We planned to wait until Leo was 3-4 weeks old before I tried nursing him, but I think I actually ended up nursing him much sooner than that. Maybe sometime in the middle of the second week. I'm mainly nursing him for comfort, not milk, and especially in the early weeks, I would only nurse him just after nursing our (then) two-year-old (i.e. when my breasts were relatively empty).

These days I nurse him mostly to try and tide him over between his nursings with my wife, since she's often gone for 3-3.5 hours at a time (and he'd normally probably nurse her every 2 hours when she's home), and for comfort in the evenings. Sometimes he refuses to nurse from me, and sometimes he only wants to nurse from me, but in general our arrangement has been conflict-free and idyllic.

I highly recommend at least thinking about having the non-gestational parent feed the baby using a LACT-aid and expressed milk. It is so wonderful to have four breasts to offer our baby (especially in contrast to our first experience of parenting, with only one breast per baby!).

post #12 of 15
Originally Posted by iemaja View Post
Lyn - thanks for sharing your story! I can't wait to check out your blog. How soon after your baby was born did Gail start putting the babe to her breast?
Sorry for missing this iemaja. It's actually a sweet story. I had some complications after delivery, and after about 45 minutes with our son I was taken to the OR and was separated from him for about two hours (long story, everything ended up fine). He hadn't gotten it together to nurse during those 45 minutes. But Gail took him while I was gone, snuggled him skin to skin, and a little later he got interested in nursing, so his first taste of milk from her. That separation, which I know is the sort of thing that's really hard for many women, was actually OK for me, because I knew he was getting exactly what he needed with his other mom. I am so grateful for that.

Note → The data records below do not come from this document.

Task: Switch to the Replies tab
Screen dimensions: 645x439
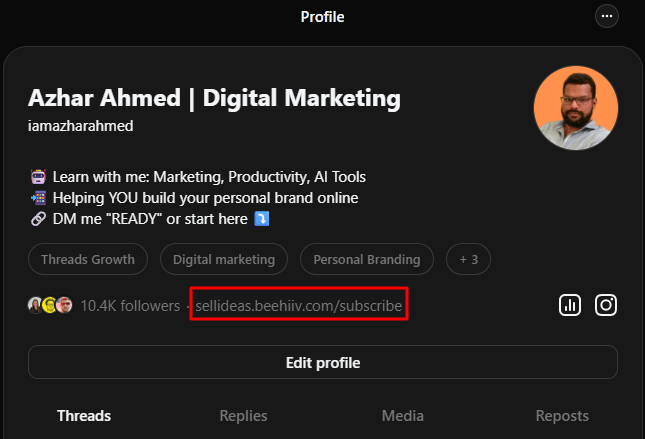Action: tap(244, 416)
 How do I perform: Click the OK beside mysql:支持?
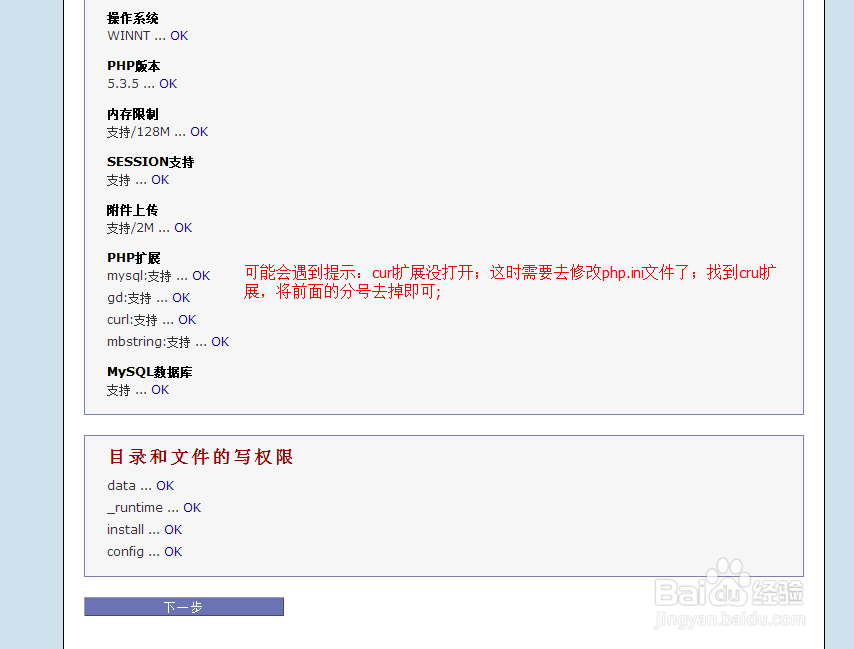point(201,275)
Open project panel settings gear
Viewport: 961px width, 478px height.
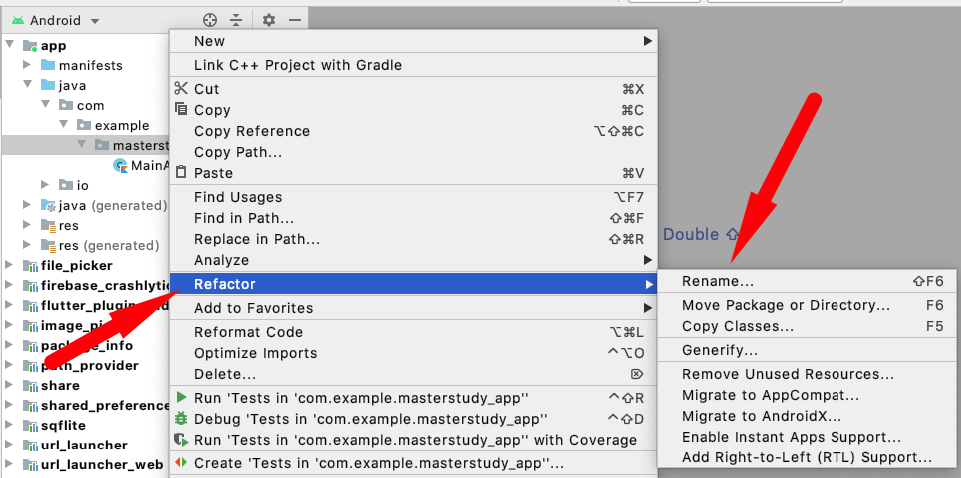268,20
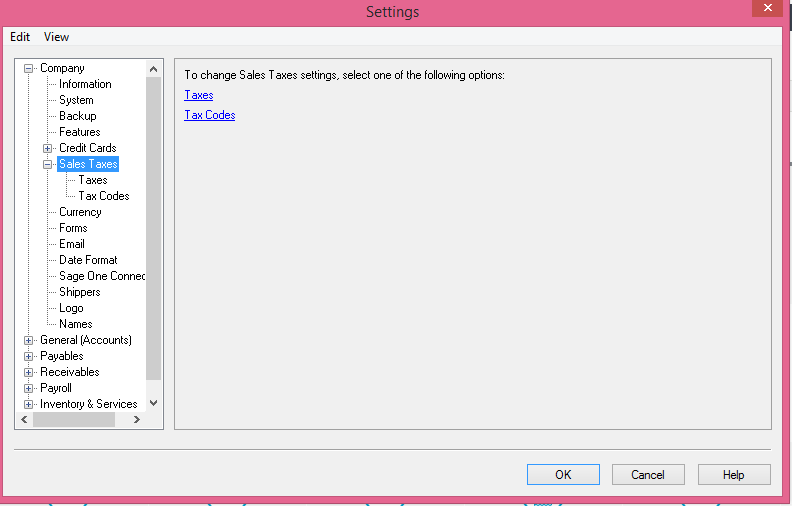Expand the Credit Cards node
The image size is (792, 506).
pos(47,148)
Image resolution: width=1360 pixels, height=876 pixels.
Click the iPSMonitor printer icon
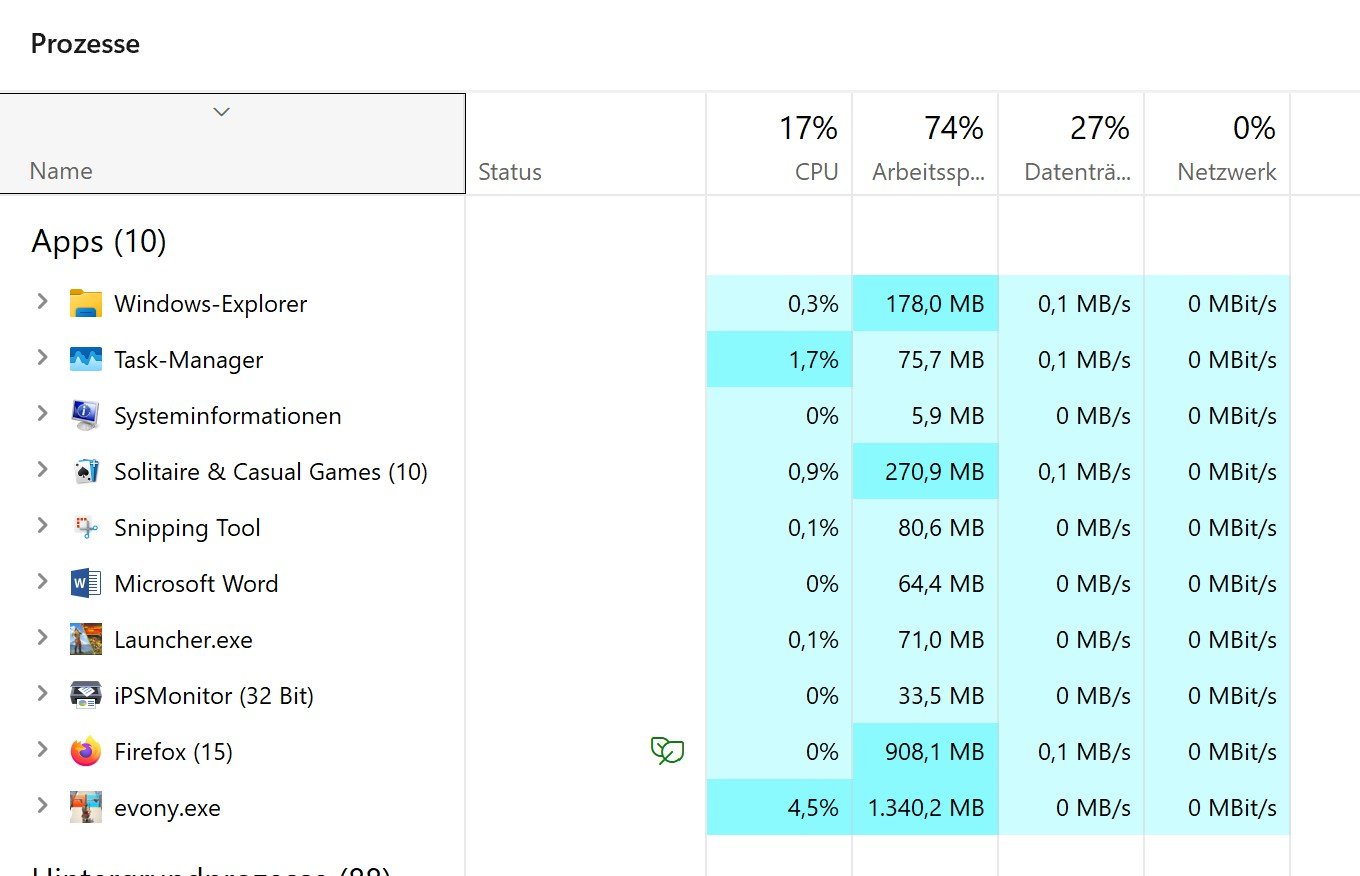(86, 695)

After that first feeding though, we waited until about 3 1/2 or 4 weeks for her to do feedings, to make sure my supply was solid first.
post #13 of 15
We are another two mum family. We intended to to the induced lactation thing for my partner to also nurse our firstborn, but that was thwarted by his early birth at 28 weeks and we ended up just concentrating on getting him nursing from me.

My partner carried our second child and I was still nursing the eldest who was 3. I nursed #2 lots over his first few weeks, by 6 months he was totaly uninterested in my milk. My partner nightweaned him at 9mo due to being insane with tiredness and I did nights from then and offered milk, but he preferred cuddles to my "second rate" milk!

Although Leah nursed #2 for over 2 years, she does not love nursing and so had no desire to relactate for #3, born to me. Miss nearly 2 has always been quite keen to comfort nurse despite the no milk thing and they have this sweet dance when I get up in the mornings which still involves nursing!

Anna, partner to Leah, mum to ds 9, ds 6 and dd 22 months
post #14 of 15
I went to the doctor today for a conversation about me inducing lactation, as my partner is 16 weeks pregnant with our first. I am not too terribly optimistic that I will be able to produce much milk, but I am very curious try (both as a NGP and a CNM).

What impressed me the most was how little this doctor knew about inducing lactation. I had printed out a lot of information from the fabulous Lyn and Gail's blog, including the type of protocol that I wanted to use. The doctor had never seen such a protocol, and was very grateful that I had come so prepared.

I left the appointment with a 6 month birth control prescription (my very first time on birth control). I have to order my domperidone online and then I'll be all set. I am very excited to begin. I'll keep you all posted.

post #15 of 15
You could definitely both breastfeed! Your partner (the one who doesn't get pregnant) would just have to induce lactation. It's the same thing that adoptive moms who want to breastfeed do. http://www.kellymom.com/bf/adopt/rel...resources.html It takes effort, but can definitely be done. The milk shouldn't be any different as far as I know because the baby and mom regulate the milk. You would have to worry about one of you getting engorged if they don't feed often enough though.